Find Posts By Topic

Washington’s Privacy Act among flurry of state privacy bills

By Ginger Armbruster, Chief Privacy Officer

Today is International Data Privacy Day, a holiday meant to raise awareness and promote privacy and data protection best practices. To mark the occasion, Seattle Information Technology’s Privacy Office offers an overview of a few proposed privacy laws in the state of Washington that could impact us in Seattle. 

In addition to reintroduced federal legislation (State Sen. Maria Cantwell’s Consumer Online Privacy Rights Act -COPRA was reintroduced late last year), state lawmakers are considering several privacy bills. It will be very interesting to see what comes of them. Here’s a recap of a few of the privacy-related bills lawmakers are considering this session:

The Washington Privacy Act (WPA – SB 6281) seeks to offer similar consumer data protections to the California Consumer Protection Act (CCPA) that went into effect on Jan. 1, 2020. The law would require companies to provide information about how data is collected and used, and give consumers the ability to correct inaccurate information and delete data under specific circumstances. The law would apply to businesses that control or process personal data of 100,000 consumers or more. Businesses that collect more than 50 percent of their revenue from the sale of personal data and process or control personal data of more than 25,000 consumers are also subject to the regulations.

The Use of Facial Recognition Services Bill (SB 6280) would put stringent limitations on use, public comment, periodic testing and extensive reporting for any government agency seeking to use facial technology.
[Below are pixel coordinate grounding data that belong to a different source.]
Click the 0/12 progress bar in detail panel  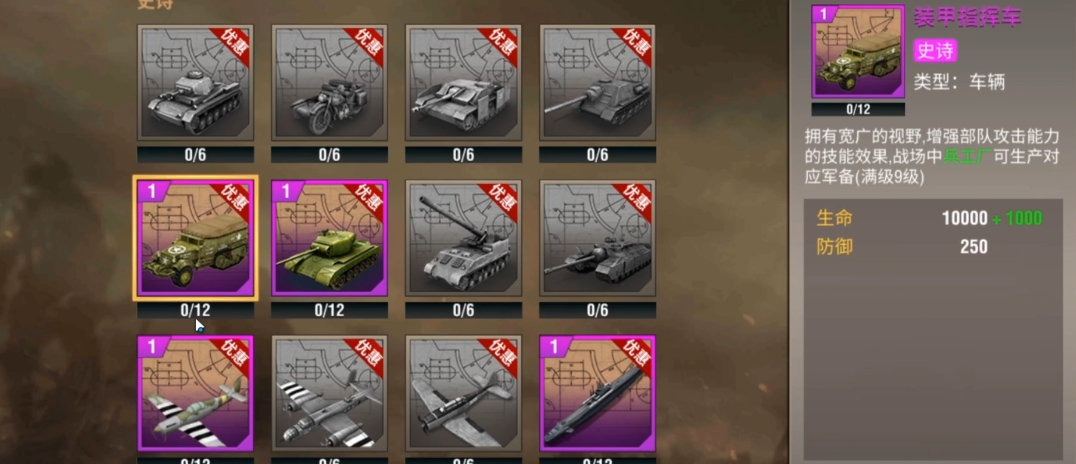coord(858,109)

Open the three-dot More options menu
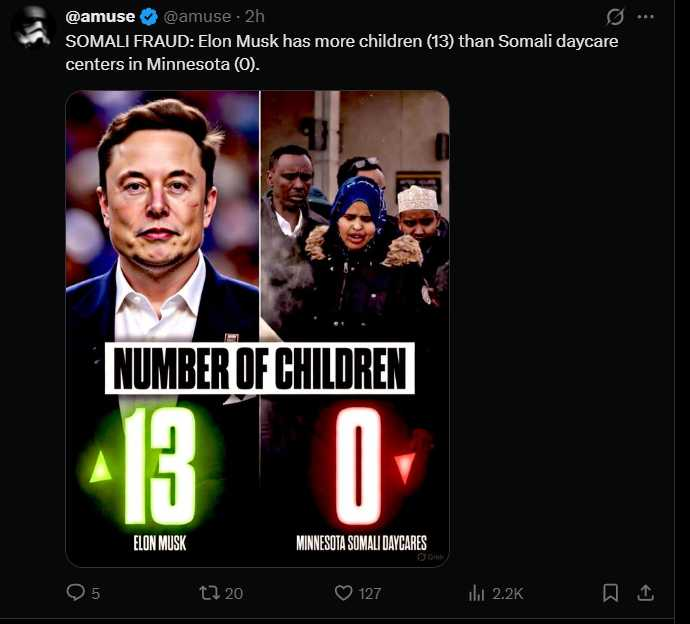pyautogui.click(x=646, y=17)
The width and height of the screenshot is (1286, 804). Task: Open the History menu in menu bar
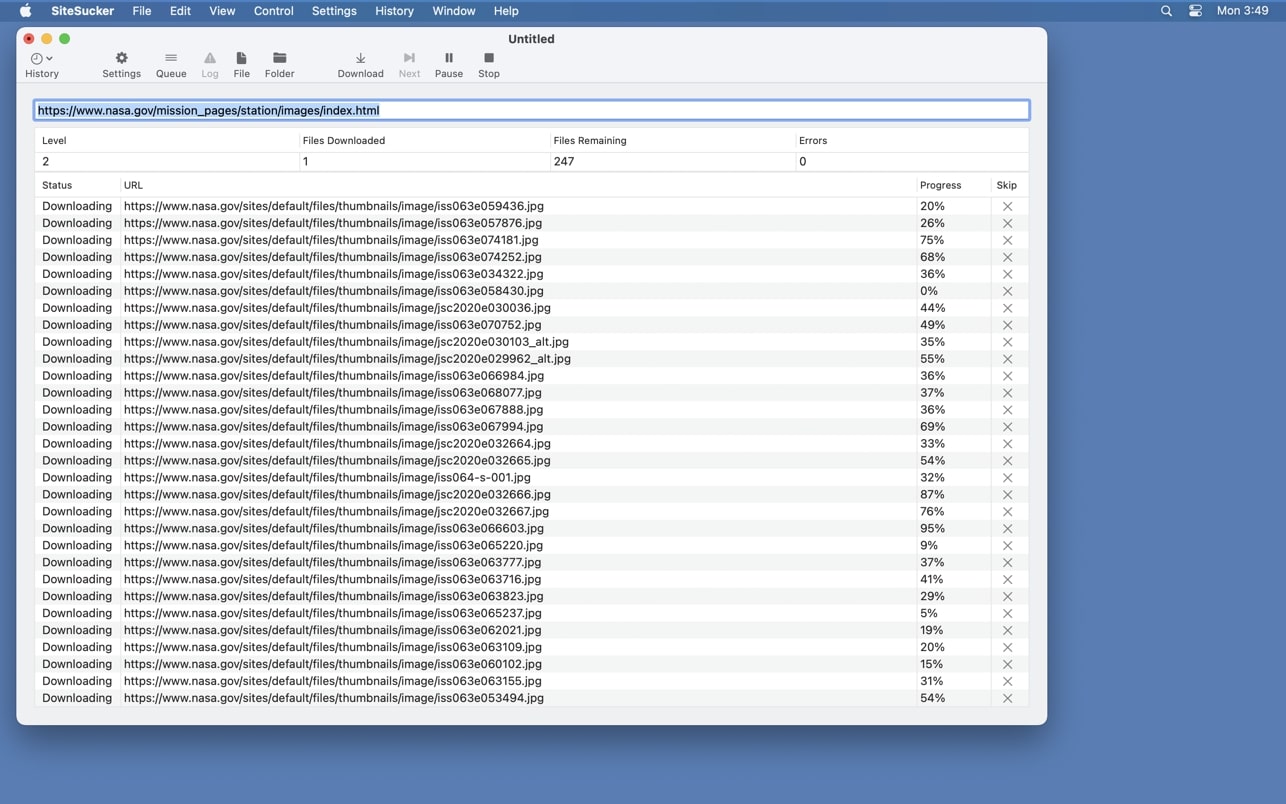[394, 11]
This law would have implications for use beyond police investigation from mobile device authentication to a variety of smart city sensor technologies.

The Remedies for Misuse of Biometric Data Bill (HB 2363) establishes as a fundamental human right, the personal ownership of biometric identifying data such as fingerprints and other markers and requires a task force made up of primarily civil libertarians and privacy advocates to present findings and recommendations to relevant legislative committees about legal remedies for data misuse violations. Passage of this may set precedent for governance of sensitive personal data in the future.

Since the state’s legislative session opened two weeks ago, lawmakers have brought a renewed focus on consumer privacy through the introduction of 10 privacy-related bills across the House and Senate. The Privacy Office is closely tracking the bills.